DIRECTIVE:
Reproduce the entries below, replacing each "Where should I click to" with "Where do I click to" and keeping everything else the same.

STORED RECORDS:

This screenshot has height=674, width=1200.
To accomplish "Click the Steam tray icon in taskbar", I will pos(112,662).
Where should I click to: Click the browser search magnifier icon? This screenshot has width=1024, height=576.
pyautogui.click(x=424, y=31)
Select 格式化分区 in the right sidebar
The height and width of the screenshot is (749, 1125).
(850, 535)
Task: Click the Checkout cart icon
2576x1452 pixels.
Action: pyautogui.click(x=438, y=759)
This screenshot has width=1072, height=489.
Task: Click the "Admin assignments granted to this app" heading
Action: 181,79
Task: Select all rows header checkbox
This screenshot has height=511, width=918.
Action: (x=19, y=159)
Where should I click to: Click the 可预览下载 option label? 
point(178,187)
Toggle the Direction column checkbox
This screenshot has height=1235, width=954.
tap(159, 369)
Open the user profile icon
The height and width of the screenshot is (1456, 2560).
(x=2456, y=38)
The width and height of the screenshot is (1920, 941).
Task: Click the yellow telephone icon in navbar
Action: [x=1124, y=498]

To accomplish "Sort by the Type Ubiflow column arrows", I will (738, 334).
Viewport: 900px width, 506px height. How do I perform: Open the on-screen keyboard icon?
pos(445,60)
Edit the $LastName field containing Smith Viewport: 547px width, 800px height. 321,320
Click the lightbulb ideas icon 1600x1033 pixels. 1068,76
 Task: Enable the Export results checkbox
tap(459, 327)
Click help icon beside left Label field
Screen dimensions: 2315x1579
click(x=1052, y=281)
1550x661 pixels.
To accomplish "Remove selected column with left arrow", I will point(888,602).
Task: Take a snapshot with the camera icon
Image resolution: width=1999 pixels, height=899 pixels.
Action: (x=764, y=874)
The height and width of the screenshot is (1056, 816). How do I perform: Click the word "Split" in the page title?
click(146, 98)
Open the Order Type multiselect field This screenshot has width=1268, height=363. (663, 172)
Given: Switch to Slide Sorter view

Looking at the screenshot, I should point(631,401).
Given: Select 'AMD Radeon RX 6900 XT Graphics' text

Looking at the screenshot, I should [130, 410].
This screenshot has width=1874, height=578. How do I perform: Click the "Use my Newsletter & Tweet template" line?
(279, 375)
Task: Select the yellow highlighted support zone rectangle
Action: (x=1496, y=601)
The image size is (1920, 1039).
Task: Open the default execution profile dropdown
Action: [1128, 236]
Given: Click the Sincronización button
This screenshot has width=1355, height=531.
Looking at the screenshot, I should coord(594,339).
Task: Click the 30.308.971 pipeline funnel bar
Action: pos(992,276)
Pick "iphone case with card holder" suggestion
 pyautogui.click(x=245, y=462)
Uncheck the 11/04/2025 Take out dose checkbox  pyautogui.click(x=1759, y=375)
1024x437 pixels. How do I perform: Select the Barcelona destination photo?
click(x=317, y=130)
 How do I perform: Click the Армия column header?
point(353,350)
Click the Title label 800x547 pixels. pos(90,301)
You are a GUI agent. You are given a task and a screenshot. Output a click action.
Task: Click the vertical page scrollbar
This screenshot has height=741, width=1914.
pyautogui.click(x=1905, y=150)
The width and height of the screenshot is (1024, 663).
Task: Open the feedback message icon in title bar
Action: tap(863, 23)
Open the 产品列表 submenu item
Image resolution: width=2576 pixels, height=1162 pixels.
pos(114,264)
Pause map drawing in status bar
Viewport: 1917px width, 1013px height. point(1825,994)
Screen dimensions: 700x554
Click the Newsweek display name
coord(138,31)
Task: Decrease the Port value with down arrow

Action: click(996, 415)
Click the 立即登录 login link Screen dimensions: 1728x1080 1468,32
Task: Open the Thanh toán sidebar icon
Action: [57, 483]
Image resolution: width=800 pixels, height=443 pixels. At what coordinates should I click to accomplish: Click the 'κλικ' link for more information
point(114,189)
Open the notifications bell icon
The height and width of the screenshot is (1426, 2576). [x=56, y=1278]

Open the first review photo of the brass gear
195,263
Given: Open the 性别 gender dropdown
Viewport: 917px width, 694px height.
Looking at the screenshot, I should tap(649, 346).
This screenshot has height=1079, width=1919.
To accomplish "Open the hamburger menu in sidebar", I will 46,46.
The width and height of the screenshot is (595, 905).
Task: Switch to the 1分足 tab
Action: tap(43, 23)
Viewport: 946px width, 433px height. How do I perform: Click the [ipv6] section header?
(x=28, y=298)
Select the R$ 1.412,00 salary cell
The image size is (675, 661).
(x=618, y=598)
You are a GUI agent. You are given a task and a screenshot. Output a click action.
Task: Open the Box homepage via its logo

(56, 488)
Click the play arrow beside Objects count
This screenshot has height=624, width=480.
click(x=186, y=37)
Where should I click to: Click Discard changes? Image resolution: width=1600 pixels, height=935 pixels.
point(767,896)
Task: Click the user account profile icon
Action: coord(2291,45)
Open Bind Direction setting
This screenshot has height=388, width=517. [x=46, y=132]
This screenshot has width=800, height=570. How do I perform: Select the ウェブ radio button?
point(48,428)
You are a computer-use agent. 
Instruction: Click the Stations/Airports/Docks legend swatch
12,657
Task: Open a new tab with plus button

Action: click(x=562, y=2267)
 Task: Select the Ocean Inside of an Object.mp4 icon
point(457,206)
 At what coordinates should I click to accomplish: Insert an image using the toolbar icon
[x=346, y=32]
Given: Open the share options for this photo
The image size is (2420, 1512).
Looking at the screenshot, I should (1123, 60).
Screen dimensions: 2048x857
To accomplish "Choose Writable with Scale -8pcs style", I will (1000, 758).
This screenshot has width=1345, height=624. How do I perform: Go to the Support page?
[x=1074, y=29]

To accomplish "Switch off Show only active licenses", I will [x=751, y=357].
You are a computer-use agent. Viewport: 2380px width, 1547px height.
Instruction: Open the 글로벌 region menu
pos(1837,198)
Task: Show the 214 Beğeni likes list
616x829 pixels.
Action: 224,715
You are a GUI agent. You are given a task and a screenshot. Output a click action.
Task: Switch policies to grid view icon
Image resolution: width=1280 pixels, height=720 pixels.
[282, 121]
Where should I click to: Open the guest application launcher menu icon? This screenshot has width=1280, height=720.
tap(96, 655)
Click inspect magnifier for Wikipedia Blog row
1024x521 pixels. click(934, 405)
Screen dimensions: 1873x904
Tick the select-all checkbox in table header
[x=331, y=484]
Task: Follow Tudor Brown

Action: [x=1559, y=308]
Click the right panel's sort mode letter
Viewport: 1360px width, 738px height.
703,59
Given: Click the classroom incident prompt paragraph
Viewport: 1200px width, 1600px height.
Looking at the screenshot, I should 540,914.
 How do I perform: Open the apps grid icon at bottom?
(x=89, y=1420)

TASK OUTPUT:
This screenshot has height=674, width=1200.
To accomplish "Click the Steam tray icon in taskbar", I will pos(112,662).
Where do I click to: Click the browser search magnifier icon? This screenshot has width=1024, height=576.
pyautogui.click(x=424, y=31)
Select 格式化分区 in the right sidebar
The height and width of the screenshot is (749, 1125).
(850, 535)
Task: Click the Checkout cart icon
2576x1452 pixels.
Action: pyautogui.click(x=438, y=759)
This screenshot has width=1072, height=489.
Task: Click the "Admin assignments granted to this app" heading
Action: 181,79
Task: Select all rows header checkbox
This screenshot has height=511, width=918.
Action: (x=19, y=159)
Where do I click to: Click the 可预览下载 option label? 
point(178,187)
Toggle the Direction column checkbox
This screenshot has height=1235, width=954.
tap(159, 369)
Open the user profile icon
The height and width of the screenshot is (1456, 2560).
(x=2456, y=38)
The width and height of the screenshot is (1920, 941).
Task: Click the yellow telephone icon in navbar
Action: [x=1124, y=498]

To accomplish "Sort by the Type Ubiflow column arrows", I will (738, 334).
Viewport: 900px width, 506px height. How do I perform: Open the on-screen keyboard icon?
pos(445,60)
Edit the $LastName field containing Smith Viewport: 547px width, 800px height. 321,320
Click the lightbulb ideas icon 1600x1033 pixels. 1068,76
 Task: Enable the Export results checkbox
tap(459, 327)
Click help icon beside left Label field
Screen dimensions: 2315x1579
click(x=1052, y=281)
1550x661 pixels.
To accomplish "Remove selected column with left arrow", I will point(888,602).
Task: Take a snapshot with the camera icon
Image resolution: width=1999 pixels, height=899 pixels.
Action: (x=764, y=874)
The height and width of the screenshot is (1056, 816). How do I perform: Click the word "Split" in the page title?
click(146, 98)
Open the Order Type multiselect field This screenshot has width=1268, height=363. (663, 172)
Given: Switch to Slide Sorter view

Looking at the screenshot, I should point(631,401).
Given: Select 'AMD Radeon RX 6900 XT Graphics' text

Looking at the screenshot, I should [130, 410].
This screenshot has width=1874, height=578. How do I perform: Click the "Use my Newsletter & Tweet template" line?
(279, 375)
Task: Select the yellow highlighted support zone rectangle
Action: (x=1496, y=601)
The image size is (1920, 1039).
Task: Open the default execution profile dropdown
Action: [1128, 236]
Given: Click the Sincronización button
This screenshot has width=1355, height=531.
Looking at the screenshot, I should coord(594,339).
Task: Click the 30.308.971 pipeline funnel bar
Action: pos(992,276)
Pick "iphone case with card holder" suggestion
 pyautogui.click(x=245, y=462)
Uncheck the 11/04/2025 Take out dose checkbox  pyautogui.click(x=1759, y=375)
1024x437 pixels. How do I perform: Select the Barcelona destination photo?
click(x=317, y=130)
 How do I perform: Click the Армия column header?
point(353,350)
Click the Title label 800x547 pixels. pos(90,301)
You are a GUI agent. You are given a task and a screenshot. Output a click action.
Task: Click the vertical page scrollbar
This screenshot has height=741, width=1914.
pyautogui.click(x=1905, y=150)
The width and height of the screenshot is (1024, 663).
Task: Open the feedback message icon in title bar
Action: tap(863, 23)
Open the 产品列表 submenu item
Image resolution: width=2576 pixels, height=1162 pixels.
pos(114,264)
Pause map drawing in status bar
Viewport: 1917px width, 1013px height. point(1825,994)
Screen dimensions: 700x554
Click the Newsweek display name
coord(138,31)
Task: Decrease the Port value with down arrow

Action: click(996, 415)
Click the 立即登录 login link Screen dimensions: 1728x1080 1468,32
Task: Open the Thanh toán sidebar icon
Action: [57, 483]
Image resolution: width=800 pixels, height=443 pixels. At what coordinates should I click to accomplish: Click the 'κλικ' link for more information
point(114,189)
Open the notifications bell icon
The height and width of the screenshot is (1426, 2576). [x=56, y=1278]

Open the first review photo of the brass gear
195,263
Given: Open the 性别 gender dropdown
Viewport: 917px width, 694px height.
Looking at the screenshot, I should tap(649, 346).
This screenshot has height=1079, width=1919.
To accomplish "Open the hamburger menu in sidebar", I will 46,46.
The width and height of the screenshot is (595, 905).
Task: Switch to the 1分足 tab
Action: tap(43, 23)
Viewport: 946px width, 433px height. How do I perform: Click the [ipv6] section header?
(x=28, y=298)
Select the R$ 1.412,00 salary cell
The image size is (675, 661).
(x=618, y=598)
You are a GUI agent. You are given a task and a screenshot. Output a click action.
Task: Open the Box homepage via its logo

(56, 488)
Click the play arrow beside Objects count
This screenshot has height=624, width=480.
click(x=186, y=37)
Where do I click to: Click Discard changes? Image resolution: width=1600 pixels, height=935 pixels.
point(767,896)
Task: Click the user account profile icon
Action: coord(2291,45)
Open Bind Direction setting
This screenshot has height=388, width=517. [x=46, y=132]
This screenshot has width=800, height=570. How do I perform: Select the ウェブ radio button?
point(48,428)
You are a computer-use agent. 
Instruction: Click the Stations/Airports/Docks legend swatch
12,657
Task: Open a new tab with plus button

Action: click(x=562, y=2267)
 Task: Select the Ocean Inside of an Object.mp4 icon
point(457,206)
 At what coordinates should I click to accomplish: Insert an image using the toolbar icon
[x=346, y=32]
Given: Open the share options for this photo
The image size is (2420, 1512).
Looking at the screenshot, I should (1123, 60).
Screen dimensions: 2048x857
To accomplish "Choose Writable with Scale -8pcs style", I will (1000, 758).
This screenshot has width=1345, height=624. How do I perform: Go to the Support page?
[x=1074, y=29]

To accomplish "Switch off Show only active licenses", I will [x=751, y=357].
You are a computer-use agent. Viewport: 2380px width, 1547px height.
Instruction: Open the 글로벌 region menu
pos(1837,198)
Task: Show the 214 Beğeni likes list
616x829 pixels.
Action: 224,715
You are a GUI agent. You are given a task and a screenshot. Output a click action.
Task: Switch policies to grid view icon
Image resolution: width=1280 pixels, height=720 pixels.
[282, 121]
Where do I click to: Open the guest application launcher menu icon? This screenshot has width=1280, height=720.
tap(96, 655)
Click inspect magnifier for Wikipedia Blog row
1024x521 pixels. click(934, 405)
Screen dimensions: 1873x904
Tick the select-all checkbox in table header
[x=331, y=484]
Task: Follow Tudor Brown

Action: [x=1559, y=308]
Click the right panel's sort mode letter
Viewport: 1360px width, 738px height.
703,59
Given: Click the classroom incident prompt paragraph
Viewport: 1200px width, 1600px height.
Looking at the screenshot, I should 540,914.
 How do I perform: Open the apps grid icon at bottom?
(x=89, y=1420)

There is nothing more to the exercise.